> **Passage choisi**:
────

Donc, des gens seront payés pour venir lire ici ou dans ma boîte aux lettres, tout ce que je pourrais dire de nuisible pour le monde libre. D'ici à ce que ma critique positive du très discuté (et discutable) Battle Royale 2 me fasse classer comme chantre du terrorisme, il n'y a qu'un pas, hautement subjectif, à franchir. J'en tremble, vous ne pouvez pas savoir. J'en tremble tellement que je viens d'en renverser mon verre. Vous voyez où l'insécurité et la paranoïa (indissociables) nous mènent ? Cet univers terrifiant, violent, dangereux, tout ça, est en train de me conduire vers un rouleau de sopalin susceptible d'éponger les dégâts issus de ma terreur face à la nouvelle loi qui permet de traquer le déviant jusque dans son courrier privé. Voyez-vous. J'en ai des choses à me reprocher si j'en renverse mon verre, métaphorique ou non, ça n'a peu d'importance, c'est un aveu ! Ce type n'a pas la conscience tranquille, il a quelque chose à se reprocher et il ira en Enfer pour cela.

────

> **Extrait source**:
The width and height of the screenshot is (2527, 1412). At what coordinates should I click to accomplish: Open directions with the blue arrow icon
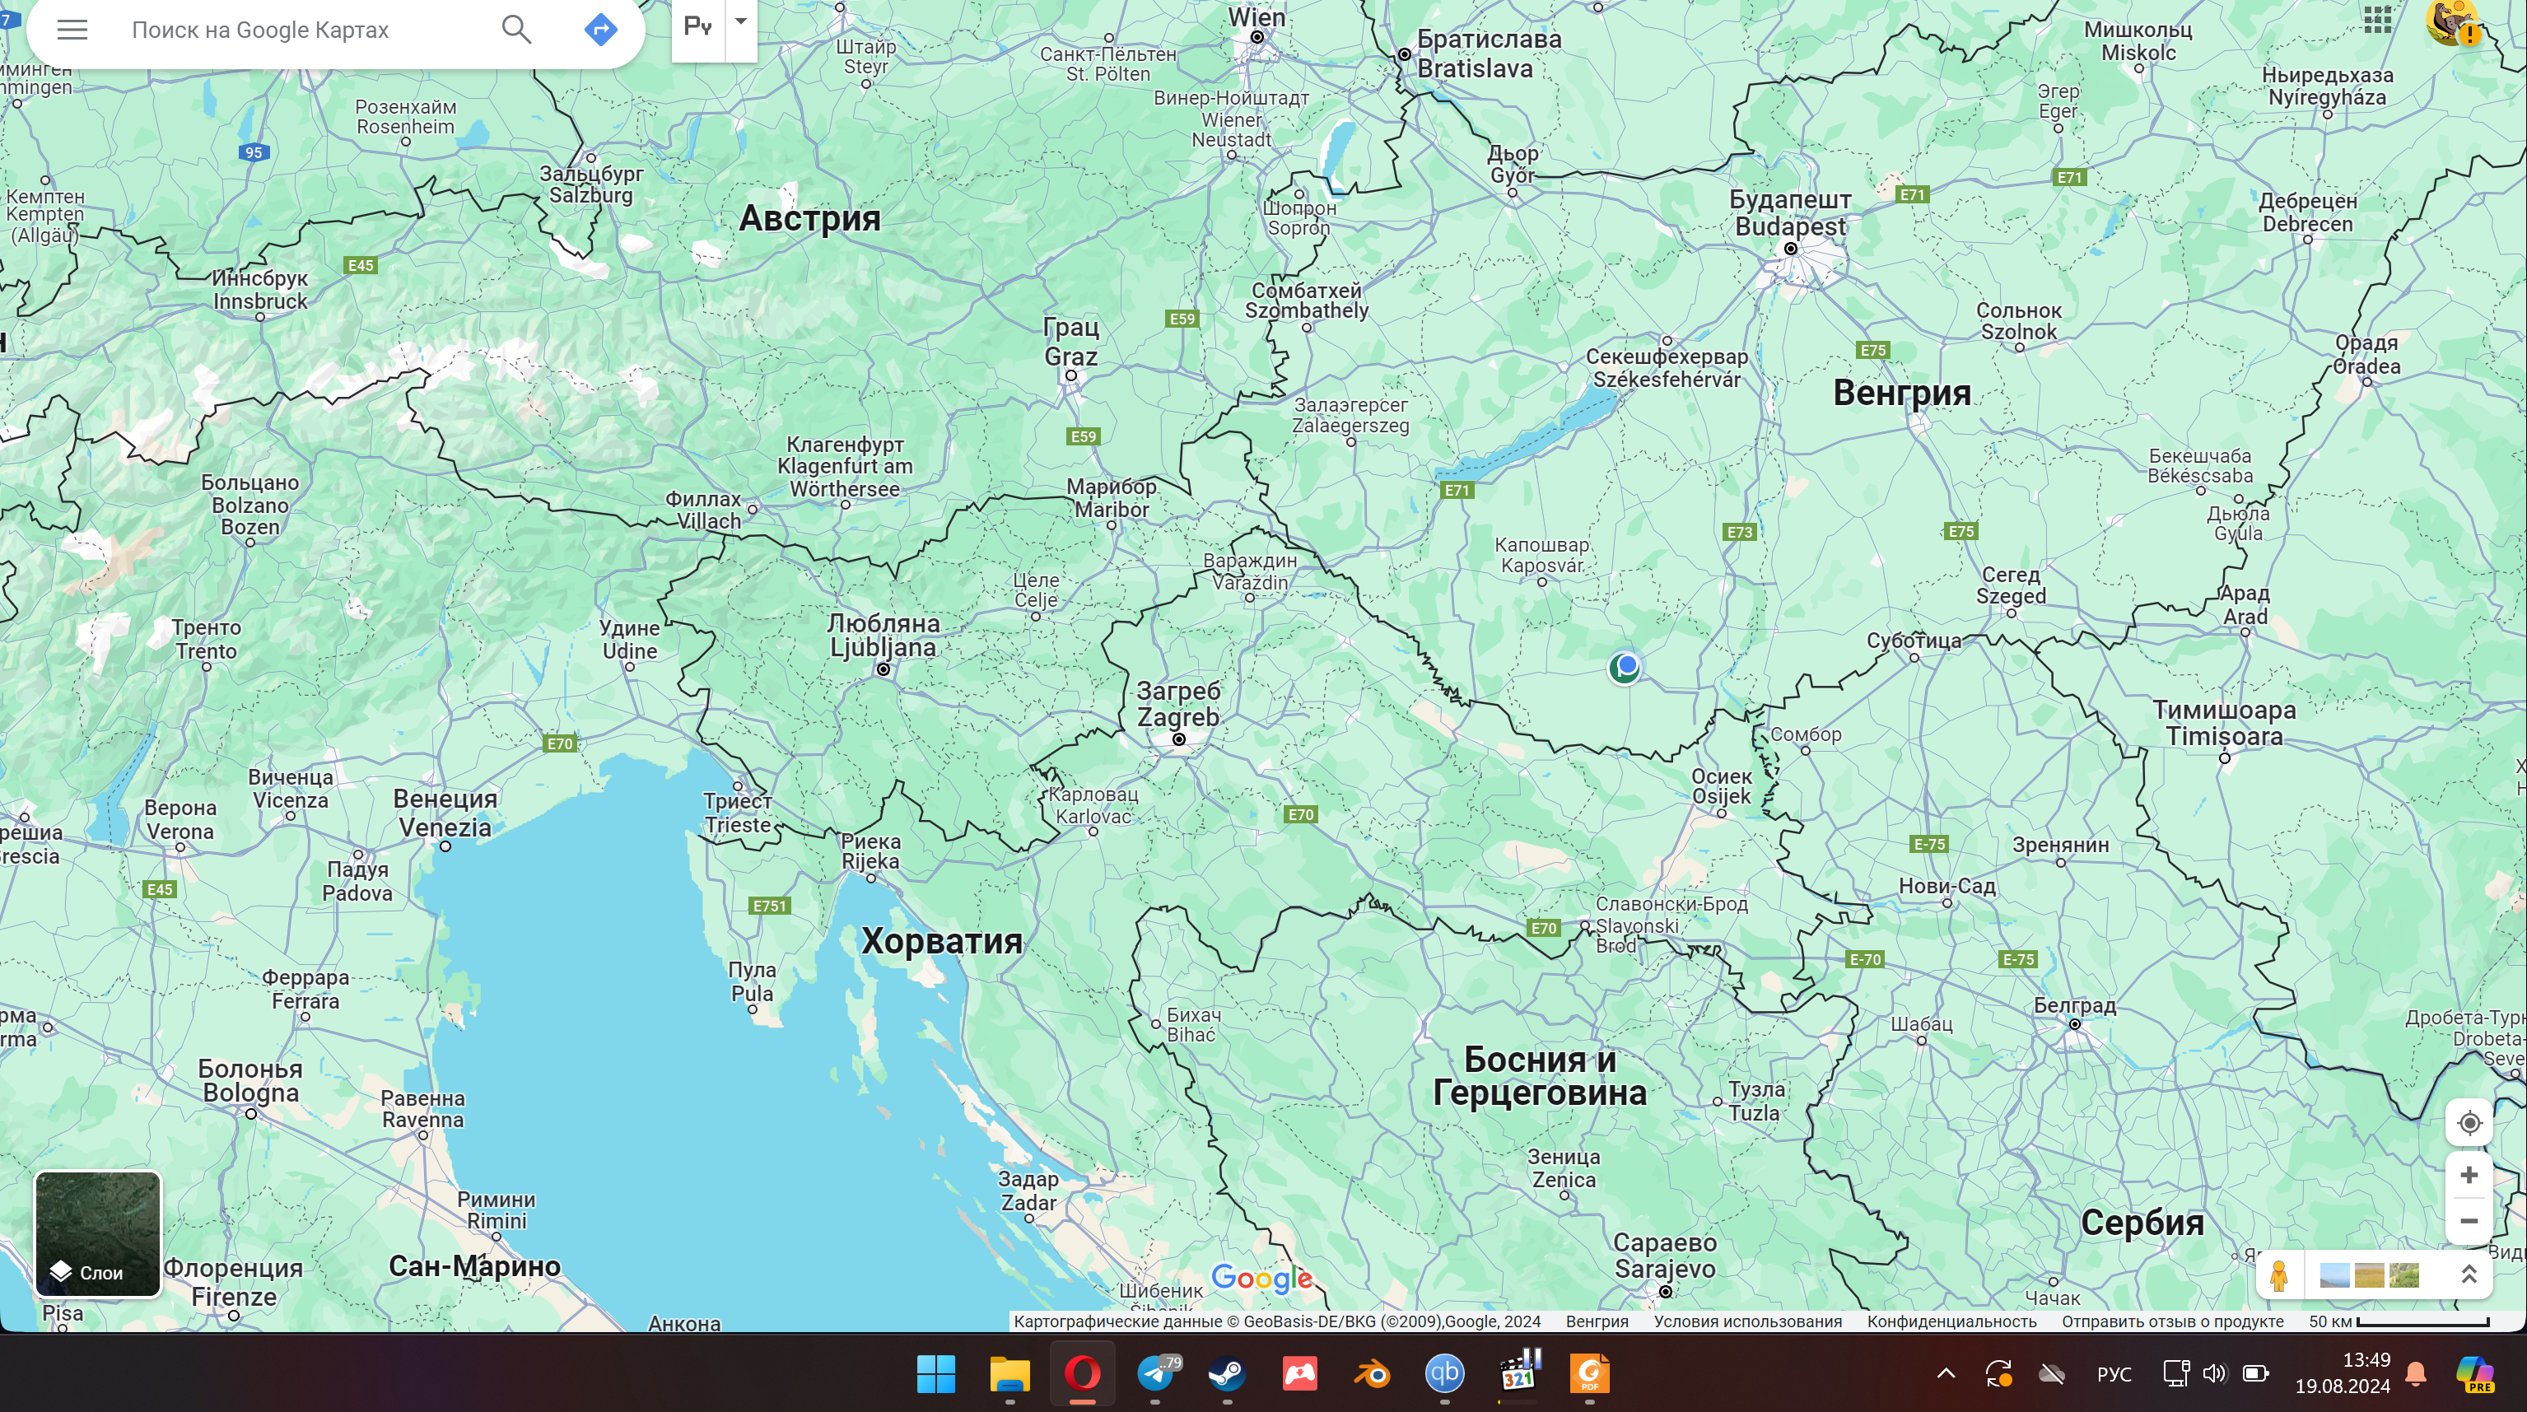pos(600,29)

────

> **Consigne**: Reprenez le passage sur la surveillance du courrier juste après sa dernière phrase. Les lignes ci-dessus n'ont aucun lien avec le passage sur la surveillance du courrier.

> **Réponse**:
Pour ma part, forcément marqué par le Jesus pouêt-pouêt gore de Mel Gibson, je dirais que celui qui n'a jamais pensé avec plaisir à la sodomie me jette la première pierre. Que celle qui n'a jamais jalousé autrui me jette la seconde. En même temps, honneur aux Dames, donc on inverse tout et on recommence. Donc, je disais. Que celui qui n'a jamais péché me jette son verre à la figure en me traitant de traître au Contrat Social. Dangereux subversif ! Oui, car ce monsieur se permet de dire que la liberté d'expression, lui, oui, il est prêt à en faire tout et n'importe quoi. A lui faire subir les derniers outrages s'il en ressent l'envie. Et même s'il n'est pas encore passé à l'acte, on devrait lui couper la tête. Par mesure de précaution. Sévir dans le doute, comme les Etats-Unis d'Amérique. Voyez-vous, il est possible, que dans le futur, ce monsieur, ce pays, ce peuple, s'avèrent dangereux pour notre sécurité. Pas sûr. Hein. Juste vaguement possible. Alors, quoi ? Alors : qu'on lui coupe la tête ! Et tant pis si on se trompe. Un tien vaut mieux que deux : tu l'auras. Ce qui est fait n'est plus à faire. Et tant va la cruche à l'eau, qu'à la fin elle se casse...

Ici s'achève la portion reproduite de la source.